Instructions for the task: What are the lines, written out exactly, from the one containing "WEO Media - Dental Marketing (309, 2476)" to the end of the entries below? Include both ends and nothing more.
════
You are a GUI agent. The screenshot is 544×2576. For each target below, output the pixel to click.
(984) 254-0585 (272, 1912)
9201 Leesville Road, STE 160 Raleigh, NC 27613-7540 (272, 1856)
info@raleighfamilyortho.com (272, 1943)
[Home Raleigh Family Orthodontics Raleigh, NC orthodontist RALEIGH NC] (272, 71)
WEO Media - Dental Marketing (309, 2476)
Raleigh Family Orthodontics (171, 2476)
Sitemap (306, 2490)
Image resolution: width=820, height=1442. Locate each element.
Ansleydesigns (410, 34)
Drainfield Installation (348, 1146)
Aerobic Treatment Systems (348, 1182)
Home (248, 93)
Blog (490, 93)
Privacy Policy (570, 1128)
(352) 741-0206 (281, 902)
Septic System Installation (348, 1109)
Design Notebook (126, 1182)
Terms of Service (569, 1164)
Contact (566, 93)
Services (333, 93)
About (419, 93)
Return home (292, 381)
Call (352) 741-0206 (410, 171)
════
Task output:
WEO Media - Dental Marketing (309, 2476)
Raleigh Family Orthodontics (171, 2476)
Sitemap (306, 2490)
Image resolution: width=820, height=1442. Locate each element.
Ansleydesigns (410, 34)
Drainfield Installation (348, 1146)
Aerobic Treatment Systems (348, 1182)
Home (248, 93)
Blog (490, 93)
Privacy Policy (570, 1128)
(352) 741-0206 (281, 902)
Septic System Installation (348, 1109)
Design Notebook (126, 1182)
Terms of Service (569, 1164)
Contact (566, 93)
Services (333, 93)
About (419, 93)
Return home (292, 381)
Call (352) 741-0206 (410, 171)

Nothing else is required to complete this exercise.